OSSIA w/ Eastman Performing Arts and Medicine: Music for Hospitals
OSSIA New Music strives to offer a musical alternative to Eastman and the greater Rochester community through artistic experimentation, performance of cutting-edge works, and active engagement with the world of contemporary music. With Eastman Performing Arts and Medicine, OSSIA seeks to expand its mission by offering a musical alternative in the Flaum Atrium.
Main Stage: Concert 4
The program, which includes Mark Applebaum's Tlön for three conductors and no players and Julie Zhu's stochastic Distraction for four players and video, focuses on alternatives to the modes of music-making we have come to expect in the concert hall. We invite audience participation for Jennie Gottschalk's Here we are; you may choose to bring your instrument, but an instrument is not required to join the performance.

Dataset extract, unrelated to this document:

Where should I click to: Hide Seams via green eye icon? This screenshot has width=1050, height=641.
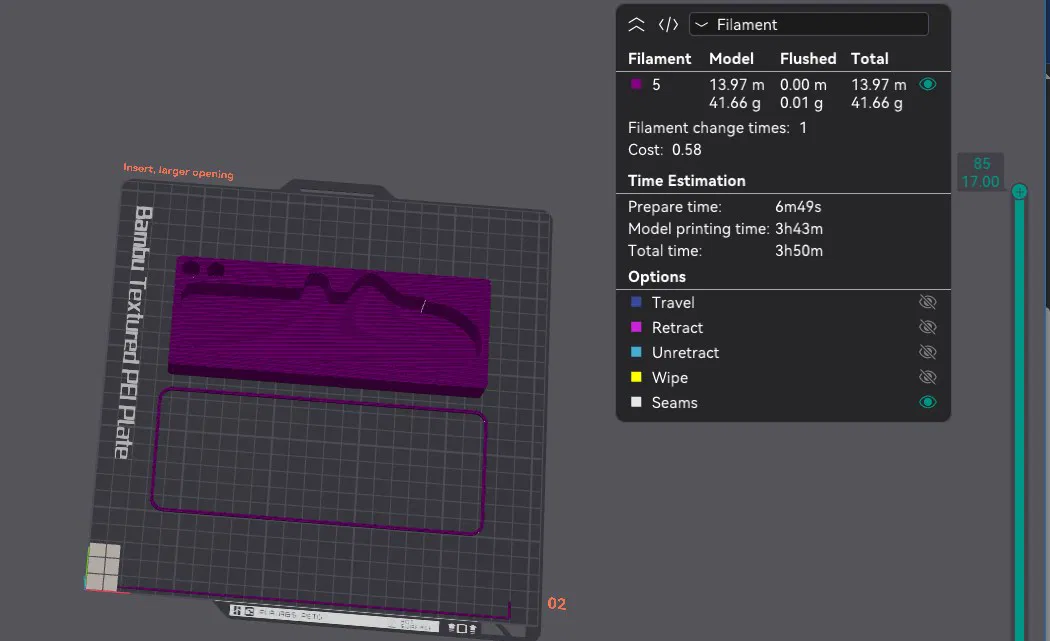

Diaphany: Reflections in/on Glass
Chicago-based early music collective Schola Antiqua returns to the Memorial Art Gallery for a program highlighting themes in the Memorial Art Gallery’s recent installation of Renaissance stained glass. Wide-ranging expressions from the pre-modern sound world interweave with the provocative chamber music of American minimalist Philip Glass, performed by Eastman School of Music contemporary music ensemble OSSIA.
Concert included with museum admission; half price after 5pm. University of Rochester Students, Faculty, and Staff are free with ID.

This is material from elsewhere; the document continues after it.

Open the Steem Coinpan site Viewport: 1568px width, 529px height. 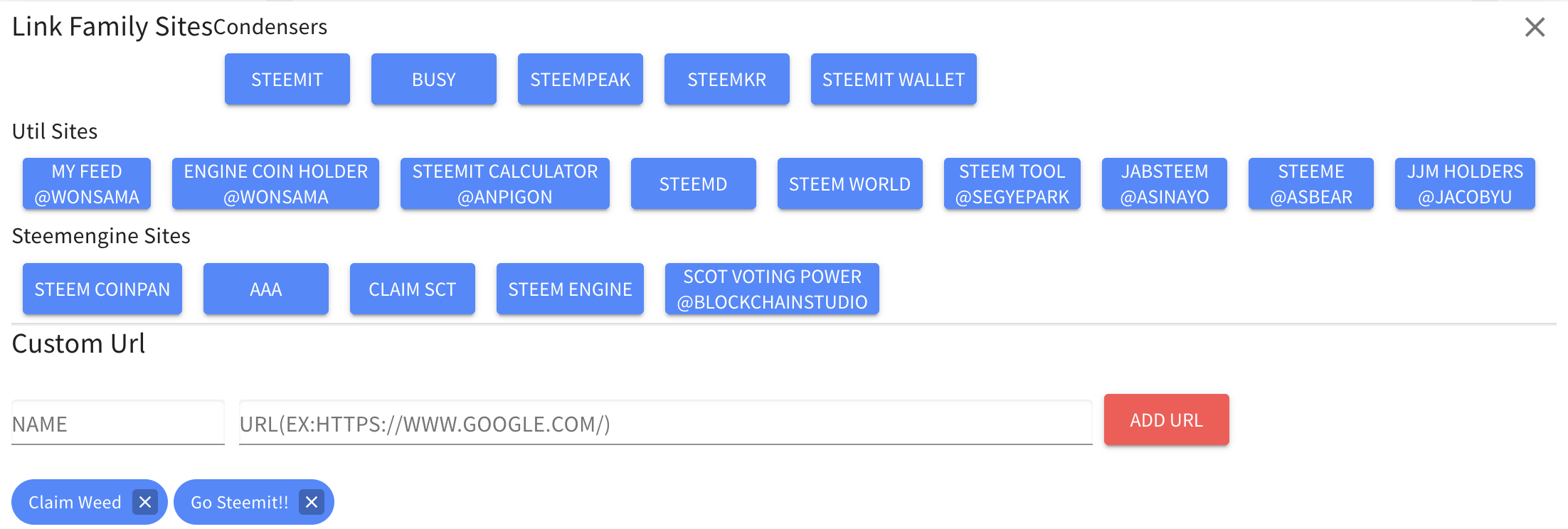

OSSIA w/ Eastman Performing Arts and Medicine
With Eastman Performing Arts and Medicine, OSSIA seeks to expand its mission by offering a musical alternative in the Flaum Atrium. Drawing on the aesthetics of ambient and meditative music and the open and mobile form structures of improvised musics, performers will utilize sustained sounds and elegant gestures.
Main Stage: Meltdown
The two cornerstones of Meltdown—Marcos Balter's Meltdown Upshot and 2023–24 International Call for Works winner Anak Baiharn's The night the priest killed Eleanor—display influences of jazz and popular music styles including rock and metal. The other two pieces on the program—Saad Haddad's Aruah and Rodney Sharman's Incantation—are more meditative, and will provide moments of respite from Baiharn's incessant repetitions and Balter's thrumming rhythms.
Main Stage: Out of Breath
Out of Breath features works that explore the nature of breath through sound, language, and meaning. Two of the works on the program feature voice: the rarely-heard Parole di San Paolo for voice and 11 instruments by Italian modernist Luigi Dallapiccola and the world premiere of Distant by Ko Muramatsu, which features controlled delay using physical space and electronics. Two other pieces on the program, Saad Haddad's Aruah and Peter S. Shin's Screaming Shapes, also utilize breath and/or vocalization in their instrumental and electronic parts.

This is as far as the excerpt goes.